スイーツ界の巨匠 ピエール・エルメ氏にも認められた吉田守秀シェフが、2013年にパリでオープンしたパティスリー「MORI YOSHIDA(モリヨシダ)」。2024年11月にはついに東京・中野に日本で初めての路面店を開き、今年一と言っていいほどの話題を呼んでいます。

そんなお店で一番人気を誇るスイーツが、フランスの国民的お菓子『Flan(フラン)』。パリの優れたフラン10選にも選ばれるそのフランの秘密に、吉田シェフへの独占インタビューで迫ります。

吉田シェフの“本物のフランス菓子”。

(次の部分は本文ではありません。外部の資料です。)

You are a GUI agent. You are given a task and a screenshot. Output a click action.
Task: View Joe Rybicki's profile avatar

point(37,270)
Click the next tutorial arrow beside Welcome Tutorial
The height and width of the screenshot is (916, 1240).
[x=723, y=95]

「MORI YOSHIDA」のフランとは

吉田シェフが作るお菓子のなかでも、特に注目を浴びる『Flan vanille(フラン ヴァニーユ)』。パリの中でも至高のフランのみを集めた祭典・フランフェスティバルで販売されると、あまりの人気で午前には完売。フランスの有名製菓雑誌「Fou de Pâtisserie」に「モリ ヨシダが、フランを大衆向けのものから高級なお菓子へと変えた」と評されるほどの反響を呼んでいます。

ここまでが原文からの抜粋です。